◆ Extract provided:
THE COOK'S BOOK - BASIC EGG COOKING

Egg cooking, to my mind, is characterized by two concepts: diversity and simplicity. There are so many different ways to cook eggs, yet most remain quite simple in execution. One thing is for certain, however: All egg cooking requires attention, because the threshold between done and overdone is quite narrow. Here is how to guarantee successful results. 
BOILING EGGS

This cooking method is thought to be so simple, it’s become a standard for kitchen competence, as in, “He can’t even boil an egg!” In fact, there are some important guidelines worth following: Despite the description, eggs must never be boiled, just simmered. This is because boiling can toughen whites and lead to overcooking. The unsightly green ring around the yolk is caused by a reaction between the iron in the yolk and the sulfur in the egg’s albumen.
The main reason for a ring to appear is overcooking,although using older eggs can also cause a ring. You can help to prevent a ring from forming by putting just - cooked eggs immediately under cold running water to stop any further heat penetration overcooking them. Older eggs are easier to peel, because their lower acidity discourages the whites and the shells from sticking together. Eggs straight from the refrigerator will take a few minutes longer to reach desired “doneness” than will those at room temperature.

1. Put the eggs in a pot that is large enough for them to remain in a single layer at the bottom. Cover them by at least 2in (5cm) with cold water. Bring the water to a boil over high heat, then immediately lower the heat so that the water simmers.

2. For soft-boiled eggs (see left), which have a set white and a runny yolk, simmer them gently for 2–3 minutes.

3. If you want hard-cooked eggs, when both the yolk and white will be set, continue to simmer, allowing about 10 minutes in total.

4. At the end of the cooking time, place the pot in the sink under the tap and run cold water into it to displace the hot water and stop the cooking process. Continue until the eggs are cool enough to handle.

5.To peel boiled eggs, crack the shell at the rounded end and, using the sides of your thumbs, push the shell and thin inner membrane away from the cooked egg, trying not to dig into the egg white too much.

POACHING EGGS

For poaching, choose the freshest eggs you can find because their whites will be thicker and less likely to disperse when cooking. To help the egg white coagulate rather than form streamers in the water, add white vinegar in the proportion of about 1 tsp to 1 quart (1 liter) water. Do not add any salt, because it discourages coagulation. Unless you are a poaching pro, you will probably want to do no more than 4 eggs at a time. For this amount, I use a large saucepan with about 6 cups of water. In professional kitchens, when serving the eggs immediately, we often plunge them into another pot of hot water, salted but without vinegar, to season them and remove any vinegary taste.

1. Bring a pan of water to a gentle boil and add a little vinegar. Have ready another pan of simmering salted water. One at a time, crack the eggs onto a small plate, without breaking the yolk, then slide carefully into the pan of vinegared water.

2. Using a basting motion, work to envelop the yolk with the white, “shaping” the egg just until the white is set, about 20 seconds. Repeat with the remaining eggs. Adjust the heat so the water is at a gentle boil. Poach until the whites appear completely set, 3–5 minutes.

[Excerpt from a dataset]
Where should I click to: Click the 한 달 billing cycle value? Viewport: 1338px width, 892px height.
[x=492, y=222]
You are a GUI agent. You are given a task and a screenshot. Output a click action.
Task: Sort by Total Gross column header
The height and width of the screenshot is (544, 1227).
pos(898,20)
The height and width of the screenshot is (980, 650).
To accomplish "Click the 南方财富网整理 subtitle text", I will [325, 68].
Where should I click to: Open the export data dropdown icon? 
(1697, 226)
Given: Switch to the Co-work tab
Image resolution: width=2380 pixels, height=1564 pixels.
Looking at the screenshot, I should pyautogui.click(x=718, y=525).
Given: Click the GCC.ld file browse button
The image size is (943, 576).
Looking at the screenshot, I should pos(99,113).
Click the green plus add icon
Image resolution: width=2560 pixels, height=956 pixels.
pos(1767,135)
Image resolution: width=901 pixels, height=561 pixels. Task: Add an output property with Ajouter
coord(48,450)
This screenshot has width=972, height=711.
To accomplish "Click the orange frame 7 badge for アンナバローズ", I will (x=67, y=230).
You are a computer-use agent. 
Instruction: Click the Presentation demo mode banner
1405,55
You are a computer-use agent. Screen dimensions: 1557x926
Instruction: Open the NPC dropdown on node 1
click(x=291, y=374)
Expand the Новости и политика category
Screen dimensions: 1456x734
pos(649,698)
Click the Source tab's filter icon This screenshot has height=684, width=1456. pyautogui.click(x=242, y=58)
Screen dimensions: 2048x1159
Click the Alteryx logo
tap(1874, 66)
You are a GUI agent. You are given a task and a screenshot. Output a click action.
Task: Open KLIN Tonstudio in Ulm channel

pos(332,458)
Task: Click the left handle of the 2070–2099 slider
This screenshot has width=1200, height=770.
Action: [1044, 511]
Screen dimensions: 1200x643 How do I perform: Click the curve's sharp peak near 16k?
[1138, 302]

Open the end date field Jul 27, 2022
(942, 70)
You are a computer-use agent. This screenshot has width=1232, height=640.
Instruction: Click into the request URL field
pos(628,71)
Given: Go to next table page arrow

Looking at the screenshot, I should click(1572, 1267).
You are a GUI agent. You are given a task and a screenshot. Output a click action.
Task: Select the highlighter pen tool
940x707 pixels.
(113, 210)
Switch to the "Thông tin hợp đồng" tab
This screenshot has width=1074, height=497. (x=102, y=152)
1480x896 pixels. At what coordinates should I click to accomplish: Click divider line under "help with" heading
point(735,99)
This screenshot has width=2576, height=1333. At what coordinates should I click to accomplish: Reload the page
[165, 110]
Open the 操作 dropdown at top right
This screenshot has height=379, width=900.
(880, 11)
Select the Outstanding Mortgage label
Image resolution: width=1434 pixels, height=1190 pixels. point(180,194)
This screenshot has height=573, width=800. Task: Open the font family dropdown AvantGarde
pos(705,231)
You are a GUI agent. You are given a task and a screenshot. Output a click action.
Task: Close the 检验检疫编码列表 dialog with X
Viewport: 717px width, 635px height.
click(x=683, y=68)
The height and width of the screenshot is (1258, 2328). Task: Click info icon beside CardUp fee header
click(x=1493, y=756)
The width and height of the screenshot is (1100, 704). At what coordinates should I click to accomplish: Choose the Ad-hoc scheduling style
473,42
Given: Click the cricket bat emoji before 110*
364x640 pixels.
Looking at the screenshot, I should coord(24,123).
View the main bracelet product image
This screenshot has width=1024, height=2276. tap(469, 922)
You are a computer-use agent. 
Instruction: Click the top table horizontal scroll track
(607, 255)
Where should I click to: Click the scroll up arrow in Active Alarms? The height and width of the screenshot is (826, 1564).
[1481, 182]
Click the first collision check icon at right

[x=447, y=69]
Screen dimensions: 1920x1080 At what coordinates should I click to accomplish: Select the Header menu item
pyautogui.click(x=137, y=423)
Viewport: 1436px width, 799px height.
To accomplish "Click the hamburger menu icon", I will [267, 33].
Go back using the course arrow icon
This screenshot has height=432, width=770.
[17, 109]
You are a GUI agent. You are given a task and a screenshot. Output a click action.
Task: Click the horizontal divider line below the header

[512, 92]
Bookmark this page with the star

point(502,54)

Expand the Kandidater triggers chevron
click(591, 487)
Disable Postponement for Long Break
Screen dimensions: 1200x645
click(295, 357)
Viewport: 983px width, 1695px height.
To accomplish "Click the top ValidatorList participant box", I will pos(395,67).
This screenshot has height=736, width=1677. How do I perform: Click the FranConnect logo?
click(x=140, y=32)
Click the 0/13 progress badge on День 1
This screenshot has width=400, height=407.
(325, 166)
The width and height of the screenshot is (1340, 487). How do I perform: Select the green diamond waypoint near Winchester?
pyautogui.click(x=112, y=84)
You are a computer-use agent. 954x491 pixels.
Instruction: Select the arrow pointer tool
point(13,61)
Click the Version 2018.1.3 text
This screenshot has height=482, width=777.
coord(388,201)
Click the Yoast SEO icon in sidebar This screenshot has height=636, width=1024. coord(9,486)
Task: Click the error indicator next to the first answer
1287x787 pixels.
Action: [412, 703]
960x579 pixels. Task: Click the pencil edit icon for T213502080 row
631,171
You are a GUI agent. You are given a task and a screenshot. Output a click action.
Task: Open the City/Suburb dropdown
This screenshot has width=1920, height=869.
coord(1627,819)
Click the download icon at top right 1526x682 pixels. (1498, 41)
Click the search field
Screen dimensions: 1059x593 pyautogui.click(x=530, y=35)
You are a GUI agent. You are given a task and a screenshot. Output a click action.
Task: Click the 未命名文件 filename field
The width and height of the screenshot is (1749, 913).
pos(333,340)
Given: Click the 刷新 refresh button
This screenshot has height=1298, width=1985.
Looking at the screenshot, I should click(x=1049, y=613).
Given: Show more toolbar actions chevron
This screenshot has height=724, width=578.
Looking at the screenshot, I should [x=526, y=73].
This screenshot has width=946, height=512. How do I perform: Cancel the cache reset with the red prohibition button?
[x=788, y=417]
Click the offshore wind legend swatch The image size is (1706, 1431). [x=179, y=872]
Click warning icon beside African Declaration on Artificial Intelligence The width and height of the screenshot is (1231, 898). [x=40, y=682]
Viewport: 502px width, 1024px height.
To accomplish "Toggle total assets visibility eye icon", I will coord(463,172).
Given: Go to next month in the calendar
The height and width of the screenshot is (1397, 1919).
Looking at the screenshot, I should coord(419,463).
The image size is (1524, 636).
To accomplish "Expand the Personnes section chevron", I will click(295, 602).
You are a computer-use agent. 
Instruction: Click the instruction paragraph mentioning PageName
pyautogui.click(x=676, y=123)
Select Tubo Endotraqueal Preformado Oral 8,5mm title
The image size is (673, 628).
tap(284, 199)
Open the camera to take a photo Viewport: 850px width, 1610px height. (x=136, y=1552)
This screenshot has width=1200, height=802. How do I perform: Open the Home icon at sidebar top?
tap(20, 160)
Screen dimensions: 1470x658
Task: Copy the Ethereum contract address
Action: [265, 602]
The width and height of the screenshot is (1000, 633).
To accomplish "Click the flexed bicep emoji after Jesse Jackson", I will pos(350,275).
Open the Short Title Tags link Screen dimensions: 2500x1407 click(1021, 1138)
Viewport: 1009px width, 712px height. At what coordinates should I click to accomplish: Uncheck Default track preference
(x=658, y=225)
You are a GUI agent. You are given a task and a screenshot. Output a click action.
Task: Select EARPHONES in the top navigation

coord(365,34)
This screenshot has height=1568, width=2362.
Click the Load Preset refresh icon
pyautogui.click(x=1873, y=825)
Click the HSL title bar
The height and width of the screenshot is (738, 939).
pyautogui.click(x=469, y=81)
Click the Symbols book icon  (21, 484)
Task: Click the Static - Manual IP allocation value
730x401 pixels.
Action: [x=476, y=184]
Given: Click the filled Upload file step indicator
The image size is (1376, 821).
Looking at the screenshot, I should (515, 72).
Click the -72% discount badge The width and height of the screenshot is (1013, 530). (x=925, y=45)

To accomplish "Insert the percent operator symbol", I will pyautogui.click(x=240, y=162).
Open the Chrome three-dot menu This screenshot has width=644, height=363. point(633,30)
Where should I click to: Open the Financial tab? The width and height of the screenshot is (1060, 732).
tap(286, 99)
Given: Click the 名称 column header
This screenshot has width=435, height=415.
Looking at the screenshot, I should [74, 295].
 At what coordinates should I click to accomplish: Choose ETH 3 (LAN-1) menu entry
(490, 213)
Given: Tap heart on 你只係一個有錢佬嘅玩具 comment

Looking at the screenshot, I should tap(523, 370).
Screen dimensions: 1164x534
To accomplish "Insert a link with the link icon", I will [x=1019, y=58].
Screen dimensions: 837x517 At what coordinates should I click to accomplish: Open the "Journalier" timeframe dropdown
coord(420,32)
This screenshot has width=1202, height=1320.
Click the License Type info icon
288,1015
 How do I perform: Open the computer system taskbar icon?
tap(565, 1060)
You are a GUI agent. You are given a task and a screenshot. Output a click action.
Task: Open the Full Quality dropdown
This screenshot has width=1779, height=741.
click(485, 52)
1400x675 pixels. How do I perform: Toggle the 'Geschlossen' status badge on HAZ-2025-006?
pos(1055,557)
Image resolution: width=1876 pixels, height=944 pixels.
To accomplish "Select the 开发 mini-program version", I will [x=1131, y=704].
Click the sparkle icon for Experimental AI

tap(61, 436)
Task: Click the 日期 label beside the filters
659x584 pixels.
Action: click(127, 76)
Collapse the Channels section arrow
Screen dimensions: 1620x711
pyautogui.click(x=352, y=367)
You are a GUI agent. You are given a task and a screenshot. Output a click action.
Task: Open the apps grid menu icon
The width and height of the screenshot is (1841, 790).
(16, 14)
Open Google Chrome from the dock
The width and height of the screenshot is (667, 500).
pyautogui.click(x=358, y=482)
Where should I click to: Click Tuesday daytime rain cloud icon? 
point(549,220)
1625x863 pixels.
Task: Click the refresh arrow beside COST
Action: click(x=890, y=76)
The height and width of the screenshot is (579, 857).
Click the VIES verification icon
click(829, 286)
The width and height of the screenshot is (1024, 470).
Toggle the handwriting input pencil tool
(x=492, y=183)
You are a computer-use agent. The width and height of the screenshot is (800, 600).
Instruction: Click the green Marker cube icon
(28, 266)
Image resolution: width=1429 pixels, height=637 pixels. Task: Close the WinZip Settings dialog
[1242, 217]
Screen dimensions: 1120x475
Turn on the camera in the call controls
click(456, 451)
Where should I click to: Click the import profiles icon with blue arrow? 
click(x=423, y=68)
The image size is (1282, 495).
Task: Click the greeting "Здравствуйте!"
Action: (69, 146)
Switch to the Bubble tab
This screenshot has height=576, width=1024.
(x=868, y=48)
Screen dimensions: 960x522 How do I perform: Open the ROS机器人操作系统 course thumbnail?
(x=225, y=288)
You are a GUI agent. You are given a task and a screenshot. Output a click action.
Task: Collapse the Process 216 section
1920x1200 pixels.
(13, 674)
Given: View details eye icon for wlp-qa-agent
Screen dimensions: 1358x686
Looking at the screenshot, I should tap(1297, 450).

◆ To do:
(1) Translate this sentence from the egg-cooking guide into Spanish: "Do not add any salt, because it discourages coagulation."
(2) List every cooking time in the egg-cooking guide that is given as a number, with what each one is for.

◆ Results:
(1) No añadas sal, porque dificulta la coagulación.

(2)
- 2–3 minutes: simmering soft-boiled eggs
- About 10 minutes in total: simmering hard-cooked eggs
- About 20 seconds: shaping a poached egg until the white is set
- 3–5 minutes: poaching until the whites appear completely set